ASSIGNED TASK | Every entry below needs to be repeated exactly.

RECORDS TO USE |
^^^^^^^^^^^^^^^^

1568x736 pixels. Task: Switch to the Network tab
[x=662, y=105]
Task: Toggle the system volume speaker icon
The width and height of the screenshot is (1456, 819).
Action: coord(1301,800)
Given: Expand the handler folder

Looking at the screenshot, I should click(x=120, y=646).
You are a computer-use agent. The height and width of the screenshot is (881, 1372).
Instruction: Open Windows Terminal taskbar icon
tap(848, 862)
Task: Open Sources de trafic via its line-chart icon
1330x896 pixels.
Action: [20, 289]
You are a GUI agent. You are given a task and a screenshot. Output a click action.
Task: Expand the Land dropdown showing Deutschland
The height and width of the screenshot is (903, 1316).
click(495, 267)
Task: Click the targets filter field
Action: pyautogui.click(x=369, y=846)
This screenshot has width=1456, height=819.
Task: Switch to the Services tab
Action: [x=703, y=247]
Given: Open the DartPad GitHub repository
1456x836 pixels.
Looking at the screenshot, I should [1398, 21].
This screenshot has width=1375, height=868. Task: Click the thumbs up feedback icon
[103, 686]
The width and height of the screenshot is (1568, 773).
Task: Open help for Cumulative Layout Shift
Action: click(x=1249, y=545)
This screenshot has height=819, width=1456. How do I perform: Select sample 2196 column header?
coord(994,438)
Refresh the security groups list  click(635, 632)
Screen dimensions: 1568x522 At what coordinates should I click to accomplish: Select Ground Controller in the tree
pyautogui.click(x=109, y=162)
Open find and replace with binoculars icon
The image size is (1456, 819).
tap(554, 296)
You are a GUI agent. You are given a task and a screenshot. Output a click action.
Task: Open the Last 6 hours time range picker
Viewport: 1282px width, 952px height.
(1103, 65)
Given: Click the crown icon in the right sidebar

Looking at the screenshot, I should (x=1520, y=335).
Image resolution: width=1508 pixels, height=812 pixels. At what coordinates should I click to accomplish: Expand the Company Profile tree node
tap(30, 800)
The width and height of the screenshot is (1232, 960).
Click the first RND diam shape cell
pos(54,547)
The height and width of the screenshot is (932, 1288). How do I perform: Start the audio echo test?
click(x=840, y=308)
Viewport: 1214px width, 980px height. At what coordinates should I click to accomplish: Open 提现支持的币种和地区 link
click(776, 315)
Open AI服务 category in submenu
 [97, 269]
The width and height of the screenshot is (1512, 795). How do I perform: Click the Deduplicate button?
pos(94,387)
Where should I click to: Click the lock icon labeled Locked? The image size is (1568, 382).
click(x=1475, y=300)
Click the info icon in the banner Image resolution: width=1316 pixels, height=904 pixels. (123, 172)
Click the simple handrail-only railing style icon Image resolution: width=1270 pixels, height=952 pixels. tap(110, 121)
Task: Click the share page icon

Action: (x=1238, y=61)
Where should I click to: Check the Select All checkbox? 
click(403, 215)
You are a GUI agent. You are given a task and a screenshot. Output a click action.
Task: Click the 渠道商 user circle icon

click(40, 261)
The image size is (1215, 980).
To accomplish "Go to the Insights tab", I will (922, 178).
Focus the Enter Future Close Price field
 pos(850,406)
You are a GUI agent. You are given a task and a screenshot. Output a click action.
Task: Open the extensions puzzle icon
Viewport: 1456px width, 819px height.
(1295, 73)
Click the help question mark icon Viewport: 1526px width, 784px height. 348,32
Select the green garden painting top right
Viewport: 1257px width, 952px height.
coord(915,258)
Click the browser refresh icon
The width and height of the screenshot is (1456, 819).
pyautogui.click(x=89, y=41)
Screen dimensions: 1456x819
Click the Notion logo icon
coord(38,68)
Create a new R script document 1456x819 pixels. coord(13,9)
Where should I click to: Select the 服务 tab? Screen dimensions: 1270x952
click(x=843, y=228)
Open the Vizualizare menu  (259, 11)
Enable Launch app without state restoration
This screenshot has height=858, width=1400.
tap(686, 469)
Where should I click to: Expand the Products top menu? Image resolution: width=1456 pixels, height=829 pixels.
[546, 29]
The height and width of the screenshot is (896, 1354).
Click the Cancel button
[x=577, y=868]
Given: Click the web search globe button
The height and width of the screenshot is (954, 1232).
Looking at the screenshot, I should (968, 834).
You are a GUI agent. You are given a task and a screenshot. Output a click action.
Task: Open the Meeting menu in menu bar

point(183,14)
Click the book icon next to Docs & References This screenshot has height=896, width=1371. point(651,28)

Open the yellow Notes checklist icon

^^^^^^^^^^^^^^^^

OUTPUT FOR THIS TASK |
1568x736 pixels. Task: Switch to the Network tab
[x=662, y=105]
Task: Toggle the system volume speaker icon
The width and height of the screenshot is (1456, 819).
Action: coord(1301,800)
Given: Expand the handler folder

Looking at the screenshot, I should click(x=120, y=646).
You are a computer-use agent. The height and width of the screenshot is (881, 1372).
Instruction: Open Windows Terminal taskbar icon
tap(848, 862)
Task: Open Sources de trafic via its line-chart icon
1330x896 pixels.
Action: [20, 289]
You are a GUI agent. You are given a task and a screenshot. Output a click action.
Task: Expand the Land dropdown showing Deutschland
The height and width of the screenshot is (903, 1316).
click(495, 267)
Task: Click the targets filter field
Action: pyautogui.click(x=369, y=846)
This screenshot has width=1456, height=819.
Task: Switch to the Services tab
Action: [x=703, y=247]
Given: Open the DartPad GitHub repository
1456x836 pixels.
Looking at the screenshot, I should [1398, 21].
This screenshot has width=1375, height=868. Task: Click the thumbs up feedback icon
[103, 686]
The width and height of the screenshot is (1568, 773).
Task: Open help for Cumulative Layout Shift
Action: click(x=1249, y=545)
This screenshot has height=819, width=1456. How do I perform: Select sample 2196 column header?
coord(994,438)
Refresh the security groups list  click(635, 632)
Screen dimensions: 1568x522 At what coordinates should I click to accomplish: Select Ground Controller in the tree
pyautogui.click(x=109, y=162)
Open find and replace with binoculars icon
The image size is (1456, 819).
tap(554, 296)
You are a GUI agent. You are given a task and a screenshot. Output a click action.
Task: Open the Last 6 hours time range picker
Viewport: 1282px width, 952px height.
(1103, 65)
Given: Click the crown icon in the right sidebar

Looking at the screenshot, I should (x=1520, y=335).
Image resolution: width=1508 pixels, height=812 pixels. At what coordinates should I click to accomplish: Expand the Company Profile tree node
tap(30, 800)
The width and height of the screenshot is (1232, 960).
Click the first RND diam shape cell
pos(54,547)
The height and width of the screenshot is (932, 1288). How do I perform: Start the audio echo test?
click(x=840, y=308)
Viewport: 1214px width, 980px height. At what coordinates should I click to accomplish: Open 提现支持的币种和地区 link
click(776, 315)
Open AI服务 category in submenu
 [97, 269]
The width and height of the screenshot is (1512, 795). How do I perform: Click the Deduplicate button?
pos(94,387)
Where should I click to: Click the lock icon labeled Locked? The image size is (1568, 382).
click(x=1475, y=300)
Click the info icon in the banner Image resolution: width=1316 pixels, height=904 pixels. (123, 172)
Click the simple handrail-only railing style icon Image resolution: width=1270 pixels, height=952 pixels. tap(110, 121)
Task: Click the share page icon

Action: (x=1238, y=61)
Where should I click to: Check the Select All checkbox? 
click(403, 215)
You are a GUI agent. You are given a task and a screenshot. Output a click action.
Task: Click the 渠道商 user circle icon

click(40, 261)
The image size is (1215, 980).
To accomplish "Go to the Insights tab", I will (922, 178).
Focus the Enter Future Close Price field
 pos(850,406)
You are a GUI agent. You are given a task and a screenshot. Output a click action.
Task: Open the extensions puzzle icon
Viewport: 1456px width, 819px height.
(1295, 73)
Click the help question mark icon Viewport: 1526px width, 784px height. 348,32
Select the green garden painting top right
Viewport: 1257px width, 952px height.
coord(915,258)
Click the browser refresh icon
The width and height of the screenshot is (1456, 819).
pyautogui.click(x=89, y=41)
Screen dimensions: 1456x819
Click the Notion logo icon
coord(38,68)
Create a new R script document 1456x819 pixels. coord(13,9)
Where should I click to: Select the 服务 tab? Screen dimensions: 1270x952
click(x=843, y=228)
Open the Vizualizare menu  (259, 11)
Enable Launch app without state restoration
This screenshot has height=858, width=1400.
tap(686, 469)
Where should I click to: Expand the Products top menu? Image resolution: width=1456 pixels, height=829 pixels.
[546, 29]
The height and width of the screenshot is (896, 1354).
Click the Cancel button
[x=577, y=868]
Given: Click the web search globe button
The height and width of the screenshot is (954, 1232).
Looking at the screenshot, I should (968, 834).
You are a GUI agent. You are given a task and a screenshot. Output a click action.
Task: Open the Meeting menu in menu bar

point(183,14)
Click the book icon next to Docs & References This screenshot has height=896, width=1371. point(651,28)

Open the yellow Notes checklist icon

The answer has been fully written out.